*Task to complete:* Write out every line of the listing below word for word, leaving out the pictures.

(Listing from a pointing dataset)

↓

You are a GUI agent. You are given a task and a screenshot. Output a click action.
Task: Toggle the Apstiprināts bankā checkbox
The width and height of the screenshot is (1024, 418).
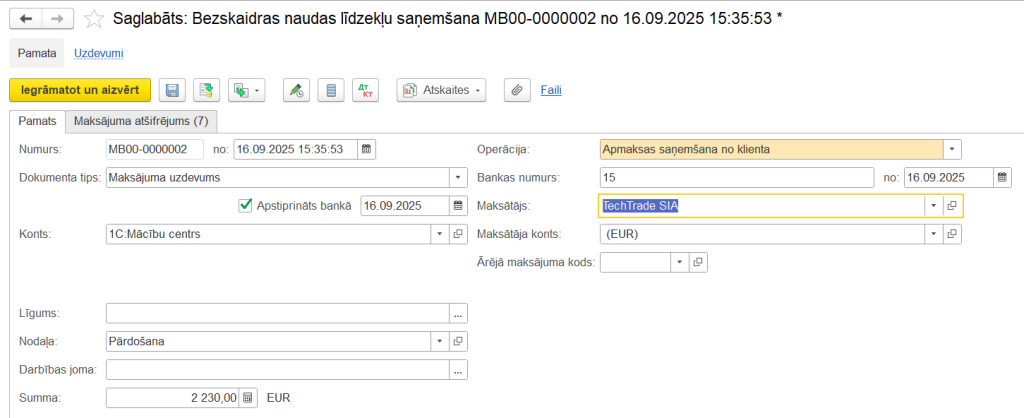click(x=245, y=206)
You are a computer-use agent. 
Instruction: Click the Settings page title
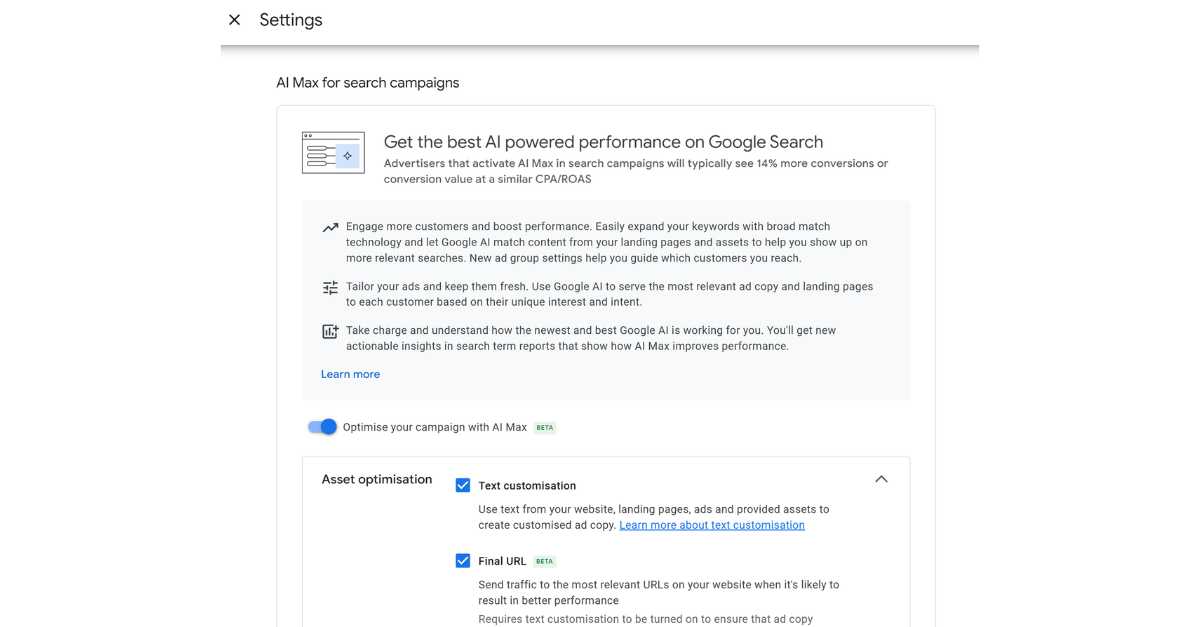pos(291,20)
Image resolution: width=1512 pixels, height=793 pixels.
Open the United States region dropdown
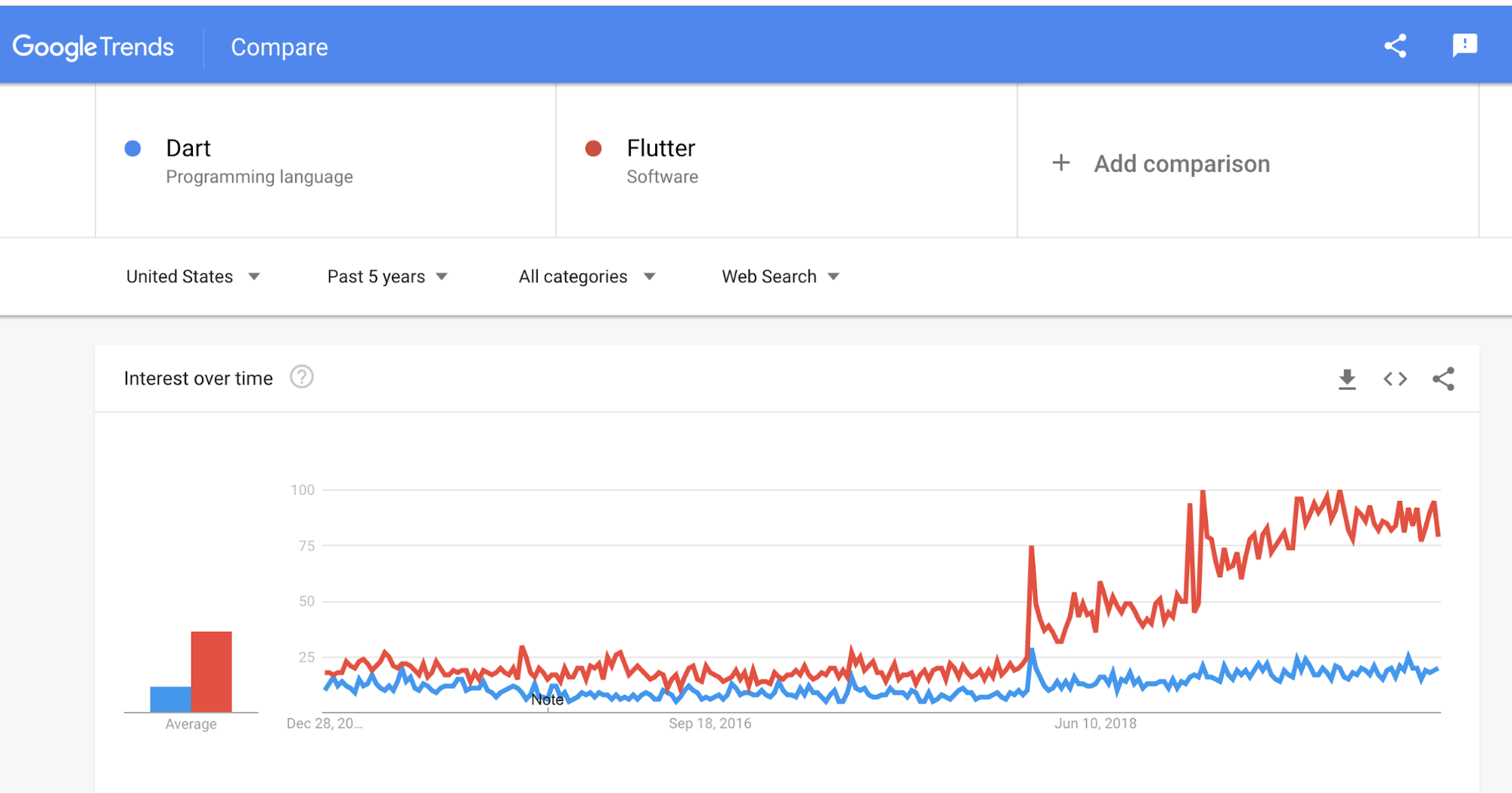tap(193, 277)
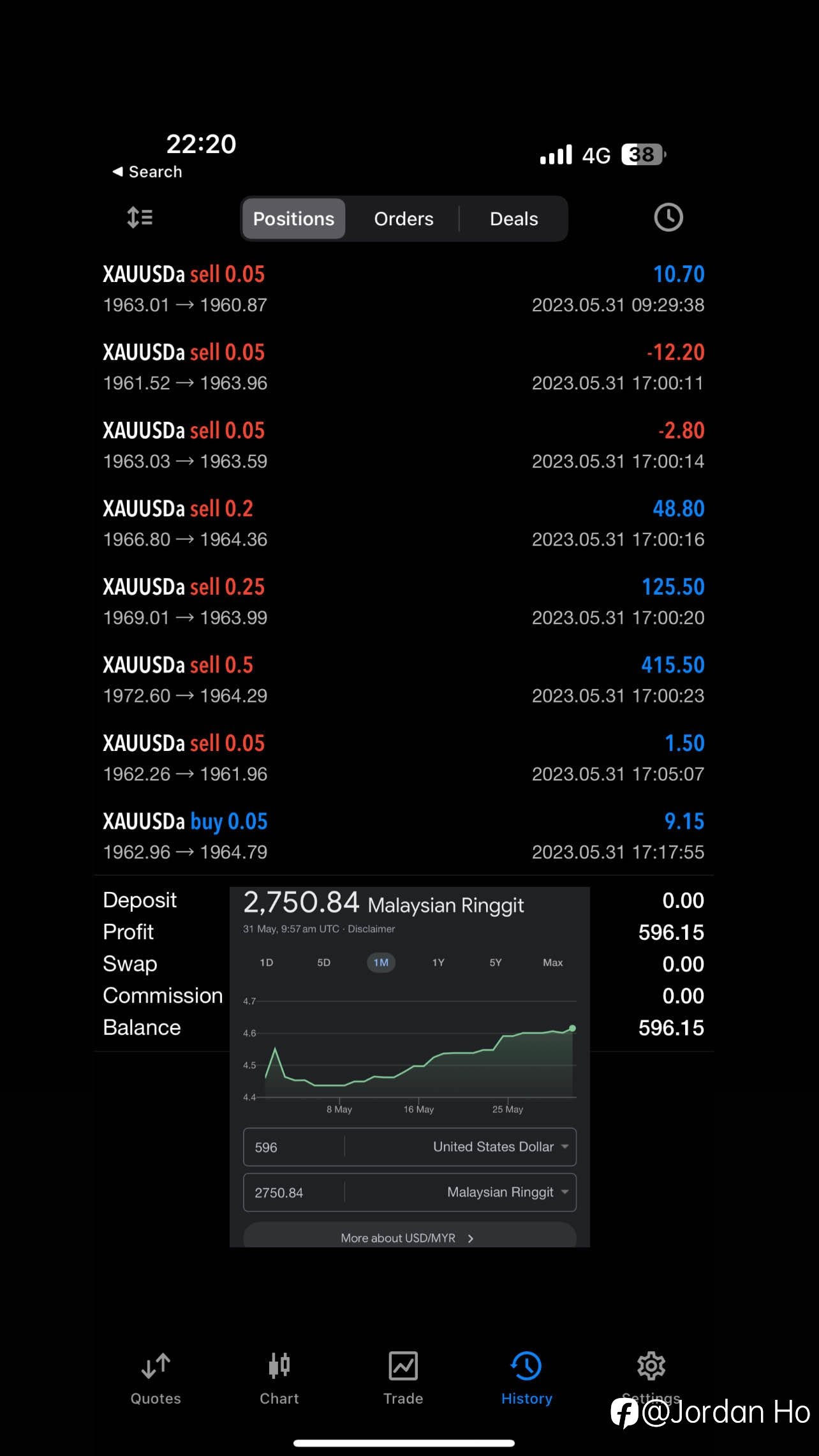
Task: Select the Positions segment
Action: click(293, 219)
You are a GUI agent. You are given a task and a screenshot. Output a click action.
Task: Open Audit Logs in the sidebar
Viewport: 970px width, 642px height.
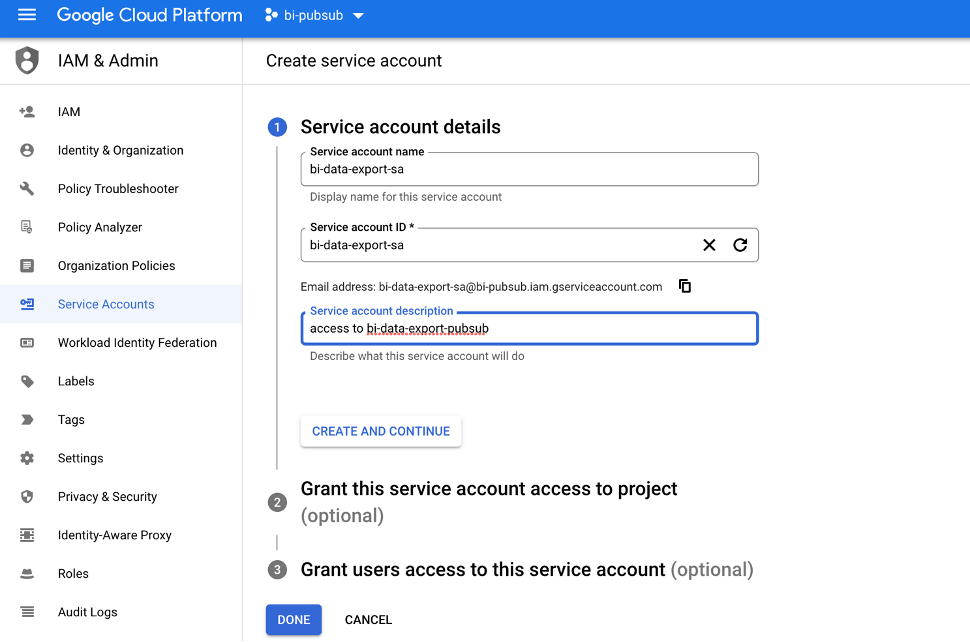coord(87,612)
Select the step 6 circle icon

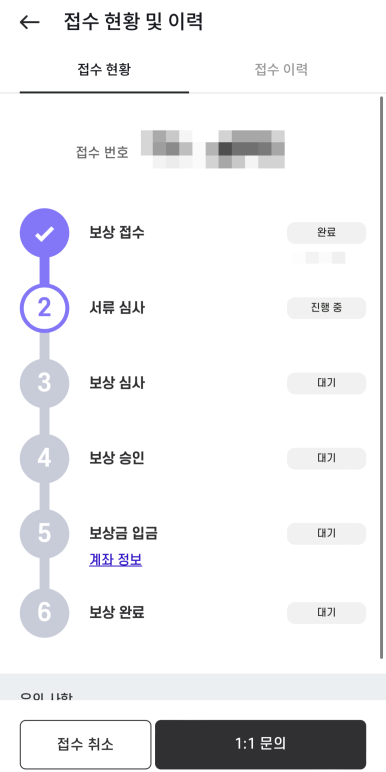tap(44, 613)
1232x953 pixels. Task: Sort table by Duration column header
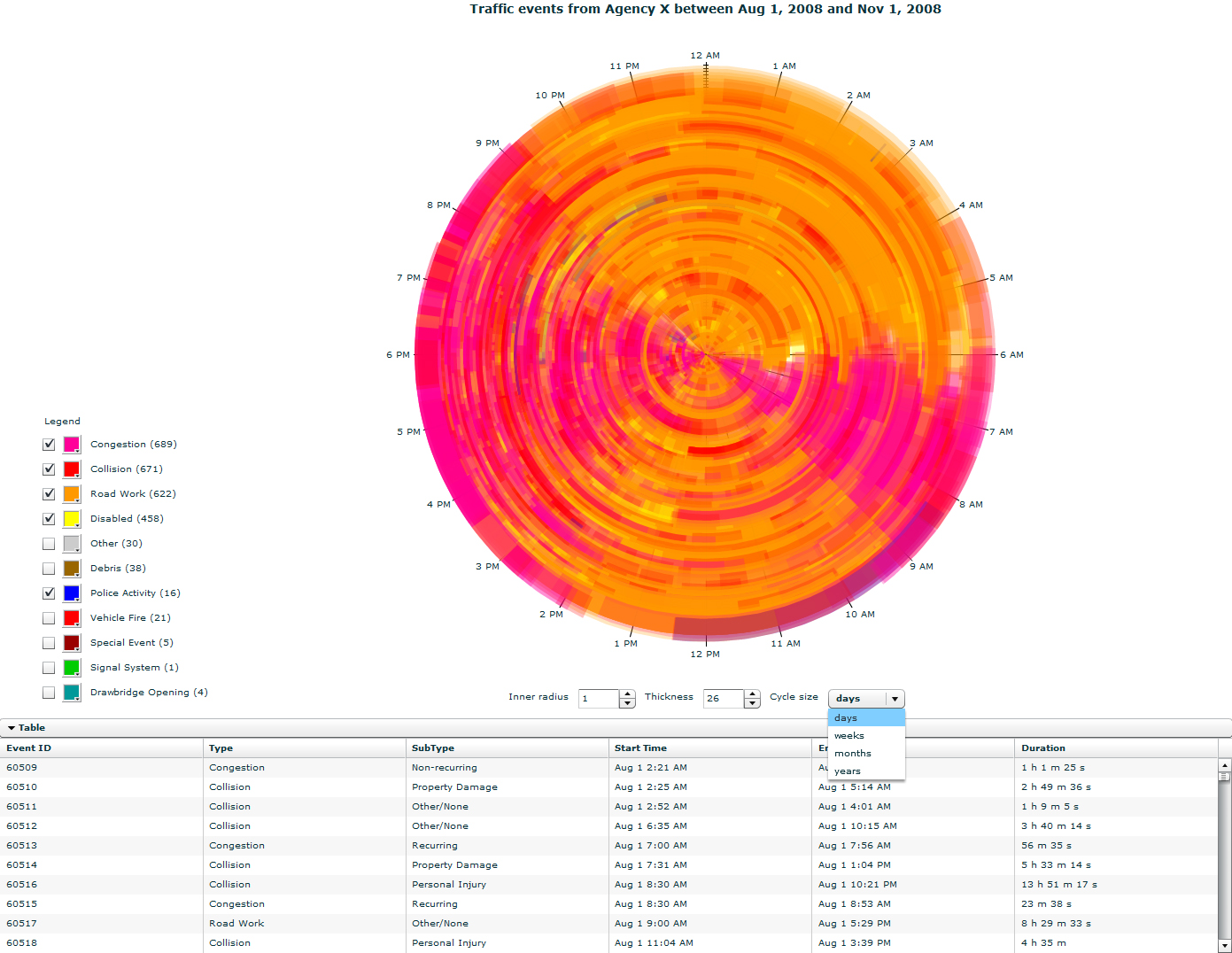[x=1043, y=748]

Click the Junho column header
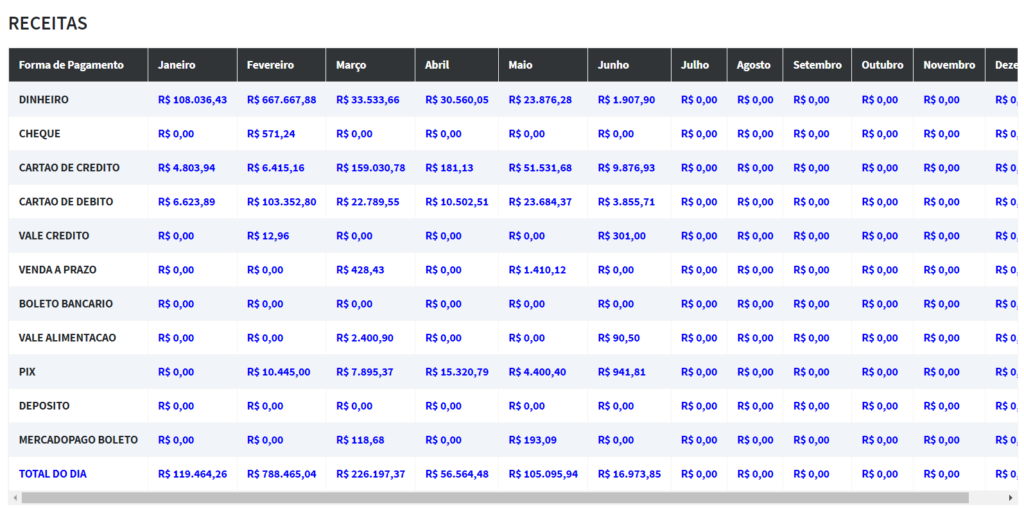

↑

*Solution for this exercise:*
You are a GUI agent. You are given a task and a screenshot. Output a click action.
Task: Toggle the Apstiprināts bankā checkbox
The width and height of the screenshot is (1024, 418).
click(x=245, y=206)
You are a computer-use agent. 
Instruction: Click the Settings page title
pos(291,20)
Image resolution: width=1512 pixels, height=793 pixels.
Open the United States region dropdown
tap(193, 277)
Task: Select the Positions segment
Action: click(293, 219)
You are a GUI agent. You are given a task and a screenshot. Output a click action.
Task: Open Audit Logs in the sidebar
Viewport: 970px width, 642px height.
coord(87,612)
Select the step 6 circle icon

tap(44, 613)
1232x953 pixels. Task: Sort table by Duration column header
[x=1043, y=748]

Click the Junho column header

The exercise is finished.